* **Exercise data**
----------
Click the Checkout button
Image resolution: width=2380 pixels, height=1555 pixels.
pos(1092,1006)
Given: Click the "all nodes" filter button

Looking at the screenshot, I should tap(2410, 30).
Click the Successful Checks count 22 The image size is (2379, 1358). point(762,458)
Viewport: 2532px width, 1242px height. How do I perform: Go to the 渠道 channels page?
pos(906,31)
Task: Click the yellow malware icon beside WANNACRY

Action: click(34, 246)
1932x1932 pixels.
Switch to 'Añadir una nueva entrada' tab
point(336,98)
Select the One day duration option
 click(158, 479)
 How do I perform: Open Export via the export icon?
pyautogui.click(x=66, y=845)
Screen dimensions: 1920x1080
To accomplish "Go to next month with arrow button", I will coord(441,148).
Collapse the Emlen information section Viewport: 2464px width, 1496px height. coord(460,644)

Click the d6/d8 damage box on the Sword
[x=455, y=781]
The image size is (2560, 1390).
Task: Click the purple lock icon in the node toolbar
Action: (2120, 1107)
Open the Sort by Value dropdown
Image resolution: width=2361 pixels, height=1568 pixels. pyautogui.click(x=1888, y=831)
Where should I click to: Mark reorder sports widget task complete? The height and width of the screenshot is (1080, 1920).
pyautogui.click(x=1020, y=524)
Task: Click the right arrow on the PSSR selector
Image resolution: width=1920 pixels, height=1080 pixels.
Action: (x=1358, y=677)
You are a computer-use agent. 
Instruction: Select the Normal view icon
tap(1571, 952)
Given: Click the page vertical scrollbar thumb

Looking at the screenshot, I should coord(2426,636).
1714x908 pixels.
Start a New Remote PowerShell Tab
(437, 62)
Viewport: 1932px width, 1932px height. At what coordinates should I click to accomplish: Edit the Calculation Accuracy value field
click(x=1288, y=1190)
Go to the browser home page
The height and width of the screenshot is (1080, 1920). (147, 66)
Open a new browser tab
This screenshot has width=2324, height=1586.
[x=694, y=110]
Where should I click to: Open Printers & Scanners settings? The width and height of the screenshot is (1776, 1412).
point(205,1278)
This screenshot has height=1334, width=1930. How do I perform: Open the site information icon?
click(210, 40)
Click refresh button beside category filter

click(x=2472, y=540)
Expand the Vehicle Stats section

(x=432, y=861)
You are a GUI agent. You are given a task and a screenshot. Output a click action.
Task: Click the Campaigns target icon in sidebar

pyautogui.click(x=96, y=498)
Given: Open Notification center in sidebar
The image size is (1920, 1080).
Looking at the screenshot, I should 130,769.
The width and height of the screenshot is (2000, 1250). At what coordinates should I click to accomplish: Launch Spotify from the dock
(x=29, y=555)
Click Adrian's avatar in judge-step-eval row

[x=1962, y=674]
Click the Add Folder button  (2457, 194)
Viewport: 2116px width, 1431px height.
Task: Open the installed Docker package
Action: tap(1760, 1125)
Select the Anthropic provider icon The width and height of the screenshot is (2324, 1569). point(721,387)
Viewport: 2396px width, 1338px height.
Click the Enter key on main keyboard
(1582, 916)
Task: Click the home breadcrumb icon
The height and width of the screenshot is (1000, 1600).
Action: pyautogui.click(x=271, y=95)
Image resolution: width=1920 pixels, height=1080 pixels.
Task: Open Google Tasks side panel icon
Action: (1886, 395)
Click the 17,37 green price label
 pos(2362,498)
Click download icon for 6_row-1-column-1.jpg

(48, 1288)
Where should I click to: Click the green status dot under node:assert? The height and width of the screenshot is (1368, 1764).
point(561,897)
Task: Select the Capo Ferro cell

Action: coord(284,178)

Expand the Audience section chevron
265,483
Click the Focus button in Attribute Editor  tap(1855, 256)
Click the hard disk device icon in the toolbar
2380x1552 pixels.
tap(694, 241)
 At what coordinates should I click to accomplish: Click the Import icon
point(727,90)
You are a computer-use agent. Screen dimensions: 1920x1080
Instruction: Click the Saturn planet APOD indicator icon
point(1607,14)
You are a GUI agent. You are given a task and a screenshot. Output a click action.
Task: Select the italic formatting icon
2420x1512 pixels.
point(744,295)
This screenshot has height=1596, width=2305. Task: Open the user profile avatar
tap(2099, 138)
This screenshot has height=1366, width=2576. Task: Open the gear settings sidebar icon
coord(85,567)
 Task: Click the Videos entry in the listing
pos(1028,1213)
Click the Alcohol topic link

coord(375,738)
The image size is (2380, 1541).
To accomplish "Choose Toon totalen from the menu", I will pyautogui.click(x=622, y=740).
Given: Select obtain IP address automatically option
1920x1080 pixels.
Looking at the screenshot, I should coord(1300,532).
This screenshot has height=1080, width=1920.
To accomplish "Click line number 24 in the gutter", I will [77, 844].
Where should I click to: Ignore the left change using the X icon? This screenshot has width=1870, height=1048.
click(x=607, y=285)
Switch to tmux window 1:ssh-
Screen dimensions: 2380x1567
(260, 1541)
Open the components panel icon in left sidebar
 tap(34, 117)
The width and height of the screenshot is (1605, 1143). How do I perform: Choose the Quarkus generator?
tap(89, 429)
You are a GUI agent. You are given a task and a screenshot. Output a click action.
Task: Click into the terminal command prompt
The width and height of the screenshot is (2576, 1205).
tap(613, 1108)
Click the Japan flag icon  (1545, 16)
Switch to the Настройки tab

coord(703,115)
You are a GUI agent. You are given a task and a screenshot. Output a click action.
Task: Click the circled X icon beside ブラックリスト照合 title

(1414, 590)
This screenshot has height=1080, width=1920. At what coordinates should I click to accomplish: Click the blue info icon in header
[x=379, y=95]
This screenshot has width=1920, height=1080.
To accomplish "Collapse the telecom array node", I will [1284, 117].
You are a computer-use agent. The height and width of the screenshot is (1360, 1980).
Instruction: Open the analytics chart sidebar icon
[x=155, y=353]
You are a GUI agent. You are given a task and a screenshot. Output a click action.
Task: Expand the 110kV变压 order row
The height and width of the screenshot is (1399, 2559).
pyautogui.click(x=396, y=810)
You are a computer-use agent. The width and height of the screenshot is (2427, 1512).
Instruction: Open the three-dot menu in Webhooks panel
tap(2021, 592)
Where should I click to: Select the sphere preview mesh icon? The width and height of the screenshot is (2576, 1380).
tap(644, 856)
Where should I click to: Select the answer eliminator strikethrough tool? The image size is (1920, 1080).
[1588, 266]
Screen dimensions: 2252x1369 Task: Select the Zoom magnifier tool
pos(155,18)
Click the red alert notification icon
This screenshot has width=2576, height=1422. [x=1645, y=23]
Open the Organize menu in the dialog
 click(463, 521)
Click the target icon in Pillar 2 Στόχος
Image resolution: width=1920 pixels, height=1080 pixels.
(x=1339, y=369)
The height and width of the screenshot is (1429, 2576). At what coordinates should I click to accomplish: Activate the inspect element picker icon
----------
* **Aim of the task**
Report the number of lines in the listing that hold the string "Collapse", and nothing else.

* **Solution for this problem**
2